━━━ EXTRACTED RECORDS
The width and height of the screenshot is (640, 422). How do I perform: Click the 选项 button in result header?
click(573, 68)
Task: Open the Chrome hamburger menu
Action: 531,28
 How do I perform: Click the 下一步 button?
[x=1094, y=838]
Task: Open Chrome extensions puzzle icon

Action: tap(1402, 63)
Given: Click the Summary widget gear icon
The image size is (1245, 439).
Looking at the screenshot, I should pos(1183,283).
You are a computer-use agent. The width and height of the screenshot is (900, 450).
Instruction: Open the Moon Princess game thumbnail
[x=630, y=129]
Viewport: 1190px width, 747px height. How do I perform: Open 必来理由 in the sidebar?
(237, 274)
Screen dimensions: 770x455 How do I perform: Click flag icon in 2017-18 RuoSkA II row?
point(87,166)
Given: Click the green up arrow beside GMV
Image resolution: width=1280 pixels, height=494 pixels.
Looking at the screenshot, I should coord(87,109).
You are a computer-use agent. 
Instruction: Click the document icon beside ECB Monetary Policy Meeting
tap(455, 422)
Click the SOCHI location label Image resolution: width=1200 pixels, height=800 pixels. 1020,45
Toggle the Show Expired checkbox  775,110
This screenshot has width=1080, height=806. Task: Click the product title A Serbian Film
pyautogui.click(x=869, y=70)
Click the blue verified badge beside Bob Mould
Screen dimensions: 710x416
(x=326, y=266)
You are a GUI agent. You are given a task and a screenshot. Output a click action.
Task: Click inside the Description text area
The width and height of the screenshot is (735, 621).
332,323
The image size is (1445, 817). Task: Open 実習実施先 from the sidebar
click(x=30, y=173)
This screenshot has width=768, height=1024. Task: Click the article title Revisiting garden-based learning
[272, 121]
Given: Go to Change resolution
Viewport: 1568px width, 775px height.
━━━━━━
*ABOUT THIS TASK:*
Once more, give all the records exactly as they were written.

*EXERCISE OUTPUT:*
The width and height of the screenshot is (640, 422). How do I perform: Click the 选项 button in result header?
click(573, 68)
Task: Open the Chrome hamburger menu
Action: 531,28
 How do I perform: Click the 下一步 button?
[x=1094, y=838]
Task: Open Chrome extensions puzzle icon

Action: tap(1402, 63)
Given: Click the Summary widget gear icon
The image size is (1245, 439).
Looking at the screenshot, I should pos(1183,283).
You are a computer-use agent. The width and height of the screenshot is (900, 450).
Instruction: Open the Moon Princess game thumbnail
[x=630, y=129]
Viewport: 1190px width, 747px height. How do I perform: Open 必来理由 in the sidebar?
(237, 274)
Screen dimensions: 770x455 How do I perform: Click flag icon in 2017-18 RuoSkA II row?
point(87,166)
Given: Click the green up arrow beside GMV
Image resolution: width=1280 pixels, height=494 pixels.
Looking at the screenshot, I should coord(87,109).
You are a computer-use agent. 
Instruction: Click the document icon beside ECB Monetary Policy Meeting
tap(455, 422)
Click the SOCHI location label Image resolution: width=1200 pixels, height=800 pixels. 1020,45
Toggle the Show Expired checkbox  775,110
This screenshot has width=1080, height=806. Task: Click the product title A Serbian Film
pyautogui.click(x=869, y=70)
Click the blue verified badge beside Bob Mould
Screen dimensions: 710x416
(x=326, y=266)
You are a GUI agent. You are given a task and a screenshot. Output a click action.
Task: Click inside the Description text area
The width and height of the screenshot is (735, 621).
332,323
The image size is (1445, 817). Task: Open 実習実施先 from the sidebar
click(x=30, y=173)
This screenshot has width=768, height=1024. Task: Click the article title Revisiting garden-based learning
[272, 121]
Given: Go to Change resolution
Viewport: 1568px width, 775px height.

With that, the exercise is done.